But Ever looked so week there holding my arms back with his hands although he could barely even stand up right, because of his hurt ankle.

"That's not fair! How could she--!- how could HE--!! GAH!" I growled, "How could they friggin' let you get fudgin' hurt like that?! And you idiotic imbecile! You should've told me WAY before this! But no you just HAD to be all pissed off at me for no reason! Cause seriously who gives a shit about me and Damian?! How could you just push aside your fuckin' torture just because you thought I was dating DAMIAN! I mean off all the fuckin' things in the world, Ever, you---"

And then he mashed his lips onto my angry ones quieting them down at once. But more unexpected was the electric current that radiated throughout me, all the way to my toes and then back. As my lips moved with his they tingled pleasantly. Ever tasted of chocolate and I didn't know if it was him or the hot cocoa he'd drank but I didn't give a platypus's piehole, I just knew that this felt good. No, way better than good... like eating 100,000 extra chocolate chocolate cakes without ever getting sick of them.

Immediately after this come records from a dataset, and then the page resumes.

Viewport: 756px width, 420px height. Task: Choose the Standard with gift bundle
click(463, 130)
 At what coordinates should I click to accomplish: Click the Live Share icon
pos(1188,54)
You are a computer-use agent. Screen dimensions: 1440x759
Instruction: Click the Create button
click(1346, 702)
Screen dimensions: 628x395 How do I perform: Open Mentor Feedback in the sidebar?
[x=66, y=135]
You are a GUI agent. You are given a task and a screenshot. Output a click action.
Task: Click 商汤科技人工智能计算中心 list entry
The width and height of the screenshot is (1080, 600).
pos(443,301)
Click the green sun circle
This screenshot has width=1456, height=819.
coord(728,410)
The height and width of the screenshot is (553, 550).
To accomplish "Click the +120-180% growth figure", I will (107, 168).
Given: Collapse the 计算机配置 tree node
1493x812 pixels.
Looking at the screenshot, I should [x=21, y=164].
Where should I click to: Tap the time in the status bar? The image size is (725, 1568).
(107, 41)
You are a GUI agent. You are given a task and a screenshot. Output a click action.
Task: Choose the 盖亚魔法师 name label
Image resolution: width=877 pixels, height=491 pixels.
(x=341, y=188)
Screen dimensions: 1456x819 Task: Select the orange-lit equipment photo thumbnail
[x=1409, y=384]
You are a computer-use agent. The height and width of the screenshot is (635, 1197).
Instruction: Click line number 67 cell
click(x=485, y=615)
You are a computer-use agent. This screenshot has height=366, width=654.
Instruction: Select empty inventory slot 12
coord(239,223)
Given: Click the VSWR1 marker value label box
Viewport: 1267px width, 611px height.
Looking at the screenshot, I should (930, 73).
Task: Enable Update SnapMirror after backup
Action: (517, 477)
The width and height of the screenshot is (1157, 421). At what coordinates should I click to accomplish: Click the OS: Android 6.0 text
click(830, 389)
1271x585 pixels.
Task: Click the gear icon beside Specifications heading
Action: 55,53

And then all too soon he pulled away; Ever stumbled back, falling on the bed, shocked at what he'd had the courage to do, "Holy shit, I-I'm sorry, I-I-"

That was like the best kiss in all existence and he was apologizing?!?

I contemplating as Ever stammered over his words, I mean even D's kiss.. wow and he was way more experienced and stuff.. but (and I nearly laughed as I realized this) Ever's kiss gave me fireworks. Psh, and I always thought that was a stupid myth created by over-hormonal girls.

With a small smile at Ever's nervousness and his blushing despite all the trauma he's endured I stared right into his eyes. "Spill it" I said wanting to hear that he had feelings for me because suddenly my stomach lurched in a good way as I looked at him knowing, finally, that I liked him. Probably loved him.

Ever stammered over his words for a few minutes; the summery was basically 'I like you'.

I grinned, my heart thumping erratically in my chest and my stomach full of new butterflies. He looked at my grin weirdly and then with no more restraint left in me, I threw myself at him and we fell back on the bed just as I kissed him, intertwining my fingers through his slightly damp silky hair. His chest was bare and even with my large hoodie between us I was oddly sensitive to him.

Ever went along with it and I'd probably would of pinned him down if he didn't, he had me hooked on his live wire kisses. But obviously I knew we had to breath some time so I got off him gasping slightly as I lay next to him staring at my ceiling and those glow in the dark stars that barely gave off a green shimmer as they bathed in the light from my light bulb.

"What was THAT for?"Ever asked completely bewildered as he sat up to stare at me.

I wasn't too good with the whole sharing feelings thing so I muttered sarcastically, "You tell me" but I could feel my cheeks blazing red.

"You know I'm not gay right??" He blurted out.

I sat up and gave him a "WTF" look, "Well duh, Ever, and what would make you think I though you were gay? I'm pretty sure a gay guy doesn't kiss girls and the girls probably don't kiss back"

He smirked, "Is this your way of saying you lubb me?"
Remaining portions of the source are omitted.